Discussion in 'Basses [BG]' started by Sgroh87, Jun 27, 2014.

  1. Sgroh87


    Dec 4, 2012
    DFW, Texas
    I have had a Pedulla six string bass for the past year or so that has never really set right with me. I paid $500 for it, and then when the preamp went on the fritz I had to get a new one ($250 for the pre and installation), but it seems like I can't get a great tone out of it. It sounds decent; no, more than that: it sounds good. I got a lot of compliments when people hear it. But... It never sounded GREAT, at least not to me. On top of that the neck is glossy (which I don't care for) and the high C string is too twangy below the seventh or so fret (I like it a lot above the 12th, though).

    I got a five string today that so far does almost all that I was able to get out of the Pedulla in a more comfortable way: thinner neck, tung oil neck, lighter weight, basically more ergonomic.

    Add to that the fact that I'd like to get an upright for my jazz playing, and I'm thinking about putting the Pedulla up for sale, but I don't want to act too impulsively and do something that I might later regret. At what point do you decide that a bass is or is not for you, especially if you WANT to like it?
  2. Well, it sounds like you don't like this bass at all... so it doesn't seem like too hard a choice.
    tangentmusic likes this.
  3. Red Four

    Red Four

    Apr 4, 2011
    You are at that point. Sounds like you got it for a good price, but if you don't like it, it's a liability.

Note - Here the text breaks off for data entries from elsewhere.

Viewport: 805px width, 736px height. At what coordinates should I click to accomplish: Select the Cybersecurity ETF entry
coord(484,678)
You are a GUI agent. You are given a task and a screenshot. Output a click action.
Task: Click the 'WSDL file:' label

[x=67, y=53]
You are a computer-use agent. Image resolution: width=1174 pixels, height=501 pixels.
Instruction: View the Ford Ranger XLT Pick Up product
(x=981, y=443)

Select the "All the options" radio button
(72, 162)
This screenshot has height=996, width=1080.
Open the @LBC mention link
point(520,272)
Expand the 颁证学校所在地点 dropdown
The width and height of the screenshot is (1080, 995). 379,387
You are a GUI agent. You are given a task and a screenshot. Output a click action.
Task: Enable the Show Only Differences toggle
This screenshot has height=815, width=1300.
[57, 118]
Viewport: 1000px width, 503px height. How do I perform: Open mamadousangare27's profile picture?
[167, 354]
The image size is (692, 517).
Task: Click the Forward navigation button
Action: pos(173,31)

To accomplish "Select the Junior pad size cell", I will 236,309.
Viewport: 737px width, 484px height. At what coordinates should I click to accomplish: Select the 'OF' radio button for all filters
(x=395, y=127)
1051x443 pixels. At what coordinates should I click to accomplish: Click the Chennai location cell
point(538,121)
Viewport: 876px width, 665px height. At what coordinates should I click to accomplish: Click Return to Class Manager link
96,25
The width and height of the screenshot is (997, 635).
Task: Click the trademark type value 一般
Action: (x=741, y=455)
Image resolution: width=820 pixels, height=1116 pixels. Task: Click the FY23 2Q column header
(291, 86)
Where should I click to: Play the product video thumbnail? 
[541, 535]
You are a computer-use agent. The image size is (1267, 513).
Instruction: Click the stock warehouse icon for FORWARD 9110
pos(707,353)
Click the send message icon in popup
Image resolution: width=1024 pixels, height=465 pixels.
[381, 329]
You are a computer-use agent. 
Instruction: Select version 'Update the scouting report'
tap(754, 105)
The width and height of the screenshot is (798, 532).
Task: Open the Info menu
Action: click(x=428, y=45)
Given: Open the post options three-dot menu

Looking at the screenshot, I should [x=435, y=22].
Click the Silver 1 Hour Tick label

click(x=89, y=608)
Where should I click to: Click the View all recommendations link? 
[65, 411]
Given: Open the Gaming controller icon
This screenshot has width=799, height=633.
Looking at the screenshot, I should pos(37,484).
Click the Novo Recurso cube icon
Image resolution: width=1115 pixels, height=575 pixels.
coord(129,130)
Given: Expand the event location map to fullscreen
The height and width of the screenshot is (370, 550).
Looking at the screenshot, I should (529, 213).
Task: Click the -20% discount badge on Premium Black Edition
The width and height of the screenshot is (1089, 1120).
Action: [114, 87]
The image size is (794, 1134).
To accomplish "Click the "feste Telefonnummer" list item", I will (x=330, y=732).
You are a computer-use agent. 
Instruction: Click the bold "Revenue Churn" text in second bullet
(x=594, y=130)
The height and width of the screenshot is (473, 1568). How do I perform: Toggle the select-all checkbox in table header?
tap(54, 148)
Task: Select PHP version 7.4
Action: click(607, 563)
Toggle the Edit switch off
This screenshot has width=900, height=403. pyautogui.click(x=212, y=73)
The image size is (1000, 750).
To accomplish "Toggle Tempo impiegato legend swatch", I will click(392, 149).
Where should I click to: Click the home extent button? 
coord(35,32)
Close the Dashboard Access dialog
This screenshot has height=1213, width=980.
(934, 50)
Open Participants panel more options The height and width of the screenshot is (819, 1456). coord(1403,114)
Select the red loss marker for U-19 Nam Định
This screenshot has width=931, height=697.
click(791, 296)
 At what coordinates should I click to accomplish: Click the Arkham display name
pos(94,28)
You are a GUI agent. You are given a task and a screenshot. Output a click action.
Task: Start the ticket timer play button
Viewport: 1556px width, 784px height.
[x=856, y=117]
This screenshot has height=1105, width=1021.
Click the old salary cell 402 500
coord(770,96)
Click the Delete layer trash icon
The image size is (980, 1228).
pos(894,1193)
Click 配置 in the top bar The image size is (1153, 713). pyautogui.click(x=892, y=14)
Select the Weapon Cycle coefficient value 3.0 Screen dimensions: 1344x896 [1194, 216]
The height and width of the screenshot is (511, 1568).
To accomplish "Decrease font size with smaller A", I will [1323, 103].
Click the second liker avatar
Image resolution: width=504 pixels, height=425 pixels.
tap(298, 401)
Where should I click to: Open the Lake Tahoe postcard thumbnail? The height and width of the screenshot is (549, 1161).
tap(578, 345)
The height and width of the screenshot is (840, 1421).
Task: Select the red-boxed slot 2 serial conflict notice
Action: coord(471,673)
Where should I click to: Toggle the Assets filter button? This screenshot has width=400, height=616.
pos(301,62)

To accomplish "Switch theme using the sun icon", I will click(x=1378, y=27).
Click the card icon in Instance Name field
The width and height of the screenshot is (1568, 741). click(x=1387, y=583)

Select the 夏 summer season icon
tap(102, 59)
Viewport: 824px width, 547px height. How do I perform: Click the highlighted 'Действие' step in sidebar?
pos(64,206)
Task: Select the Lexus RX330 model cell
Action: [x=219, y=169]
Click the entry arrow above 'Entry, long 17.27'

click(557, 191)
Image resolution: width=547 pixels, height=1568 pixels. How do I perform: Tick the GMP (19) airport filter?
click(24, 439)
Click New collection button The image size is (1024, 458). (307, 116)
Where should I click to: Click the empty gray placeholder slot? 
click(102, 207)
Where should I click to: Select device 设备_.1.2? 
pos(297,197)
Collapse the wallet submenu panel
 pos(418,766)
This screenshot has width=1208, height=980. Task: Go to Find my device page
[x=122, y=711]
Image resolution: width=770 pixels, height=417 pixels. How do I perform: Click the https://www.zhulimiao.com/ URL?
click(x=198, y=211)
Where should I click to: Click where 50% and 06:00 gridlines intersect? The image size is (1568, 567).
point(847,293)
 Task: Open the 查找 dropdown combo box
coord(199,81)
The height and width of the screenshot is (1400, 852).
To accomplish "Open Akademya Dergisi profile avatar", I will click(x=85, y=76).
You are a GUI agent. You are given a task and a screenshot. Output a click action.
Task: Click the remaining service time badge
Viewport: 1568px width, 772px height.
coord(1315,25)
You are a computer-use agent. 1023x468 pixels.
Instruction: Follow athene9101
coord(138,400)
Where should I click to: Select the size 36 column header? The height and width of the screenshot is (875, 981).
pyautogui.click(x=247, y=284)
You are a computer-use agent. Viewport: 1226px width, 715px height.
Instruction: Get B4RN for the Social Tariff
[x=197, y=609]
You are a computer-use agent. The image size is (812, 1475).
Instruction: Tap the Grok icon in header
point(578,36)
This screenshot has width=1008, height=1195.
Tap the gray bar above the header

    Basses can be objectively better or worse in terms of quality of materials and construction, but not in terms of suitability for a given player. That's up to you. Life is too short, and there are far too many other basses out there, to spend time trying to convince yourself you should like something you don't. Sounds like there's just not much at all to hang your hat on when it comes to aspects of the bass you could grow to like. Let it go, don't look back, and you will find plenty else to occupy your interest in the future.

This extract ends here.